I don't have easy access to the client machine or the ability to attempt a VPN connection, so it's been difficult to troubleshoot.
Here are the pertinent sections of the PIX 515 configuration. IP addresses have been changed for privacy.
PIX Version 6.1(3)
access-list 102 permit ip 10.5.5.0 255.255.255.0 10.5.6.0 255.255.255.240
ip address outside A.B.C.125 255.255.255.192
ip address inside 10.5.5.190 255.255.255.0
ip local pool vpnpool 10.5.6.1-10.5.6.15
global (outside) 1 A.B.C.115-126.96.36.199 netmask A.B.C.192
global (outside) 1 A.B.C.114
nat (inside) 0 access-list 102
sysopt connection permit-ipsec
no sysopt route dnat
crypto ipsec transform-set trmset1 esp-des esp-md5-hmac
crypto dynamic-map dynmap 10 set transform-set trmset1
crypto map mymap 10 ipsec-isakmp dynamic dynmap
crypto map mymap interface outside
isakmp enable outside
isakmp identity address
isakmp policy 10 authentication pre-share
isakmp policy 10 encryption des
isakmp policy 10 hash md5
isakmp policy 10 group 2
isakmp policy 10 lifetime 86400
vpngroup blah address-pool vpnpool
vpngroup blah dns-server 10.5.5.136 10.5.5.134
vpngroup blah default-domain blah.net
vpngroup blah split-tunnel 102
vpngroup blah idle-time 1800
vpngroup blah password ********
VPN Client connection attempts are to A.B.C.125.

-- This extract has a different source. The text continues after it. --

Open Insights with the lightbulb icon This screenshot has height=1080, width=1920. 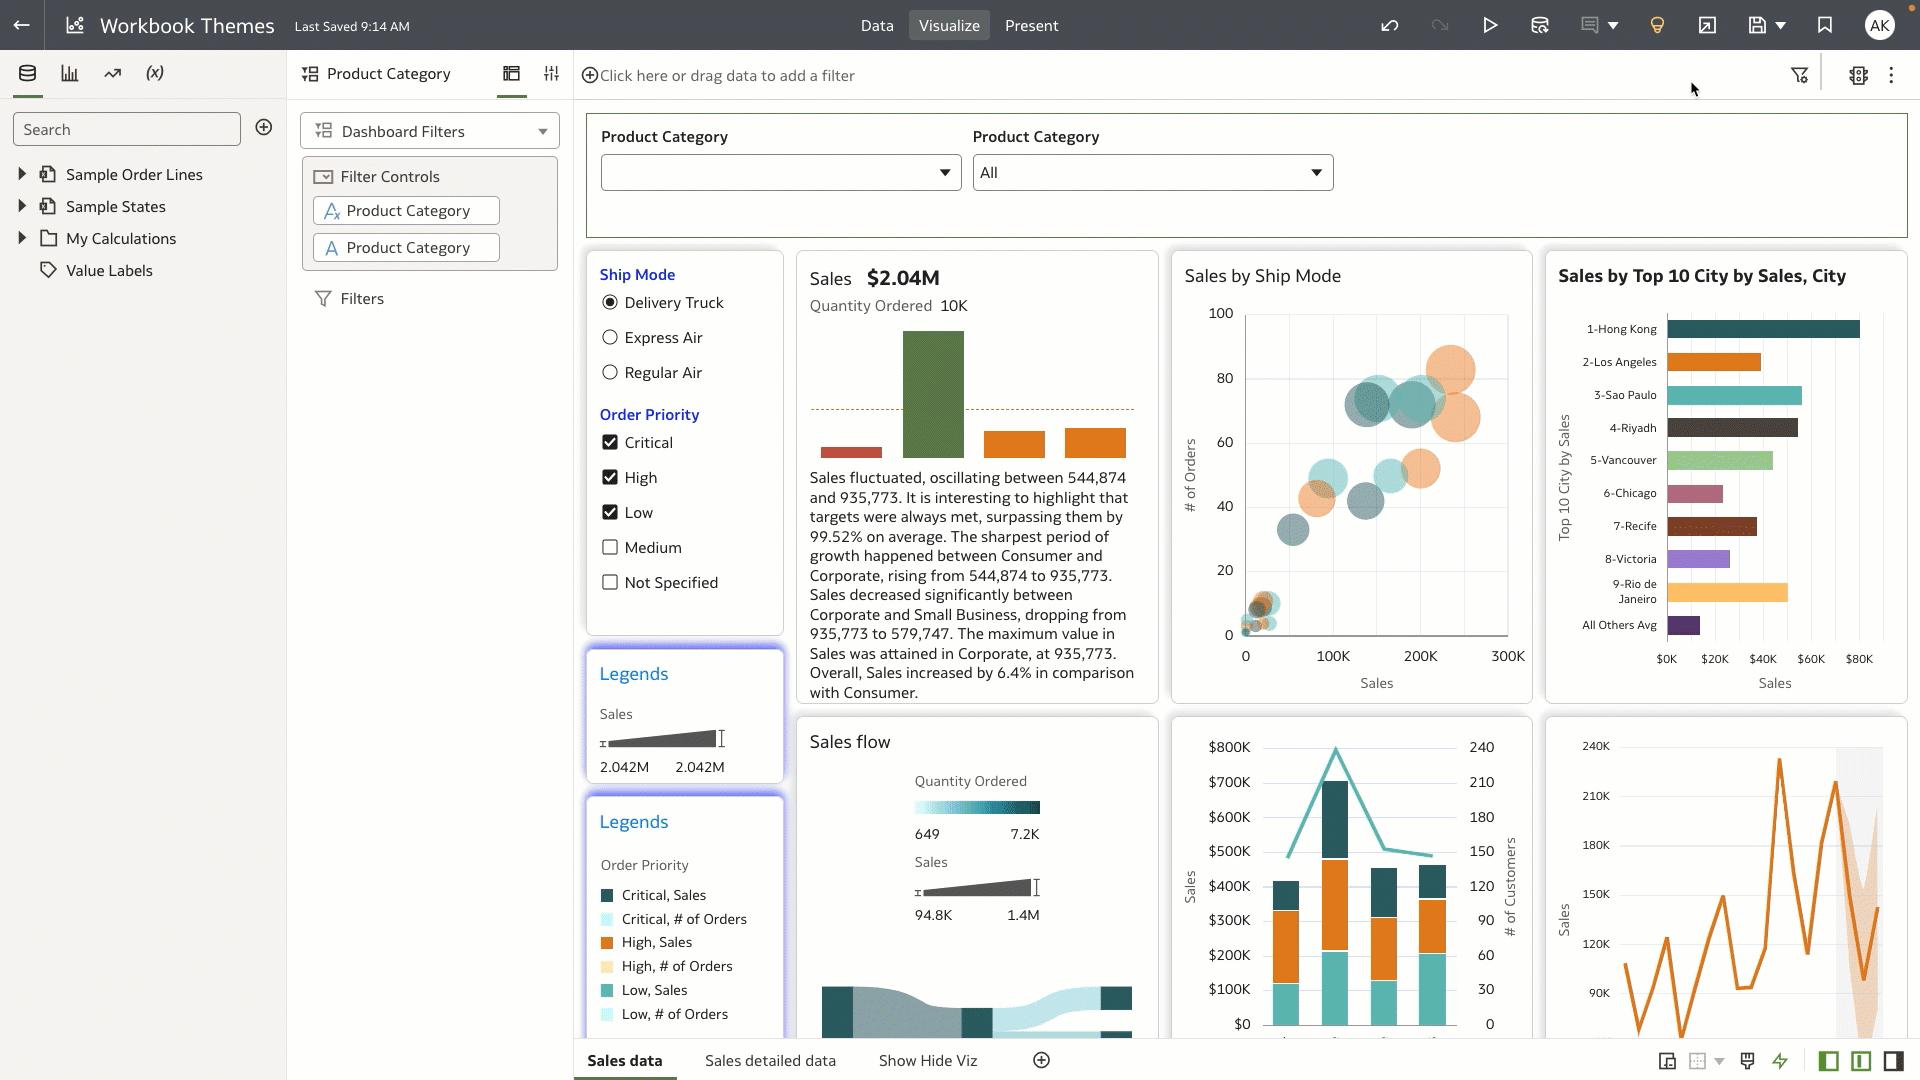pyautogui.click(x=1656, y=25)

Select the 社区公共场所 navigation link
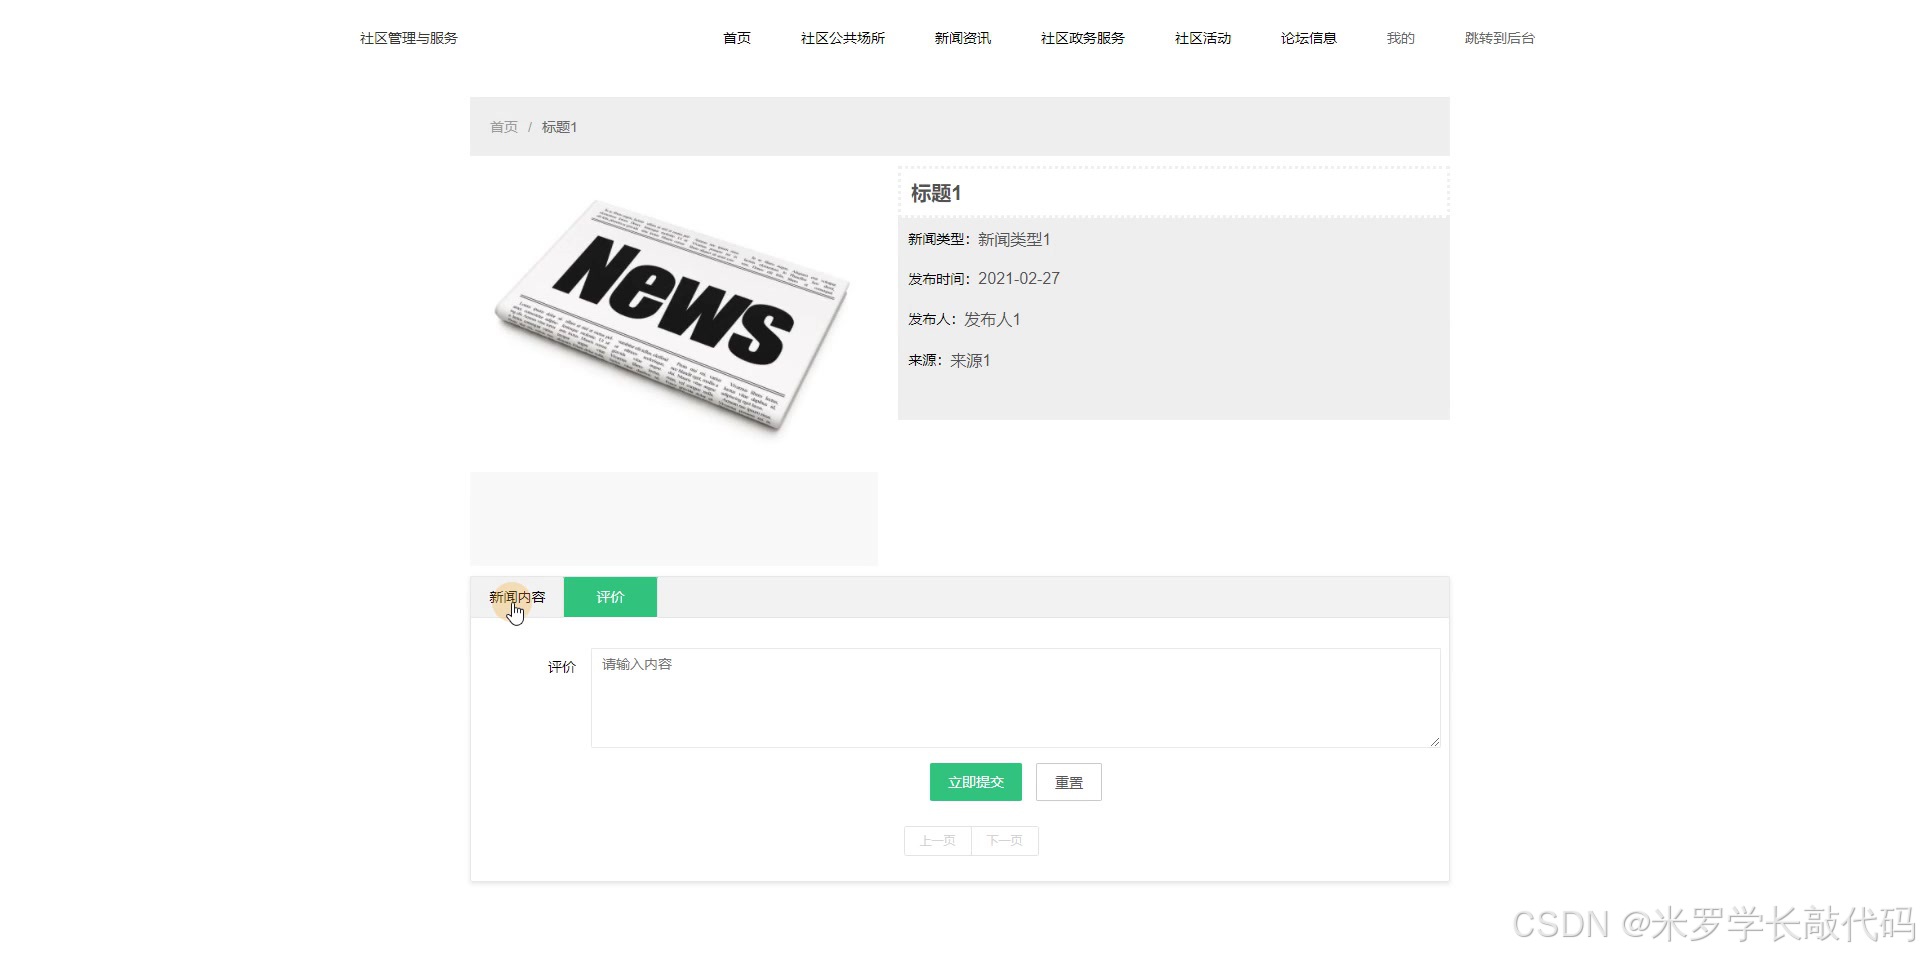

All other aspects of the firewall work fine. As I said above, the same client machine is able to connect to a PIX 501 without any problems.
I debugged the connection attempt and the Phase 1 portion never succeeded.
Also, the 515 firewall is behind a Cisco router, but I do not have any type of access to that.
Thanks for the input.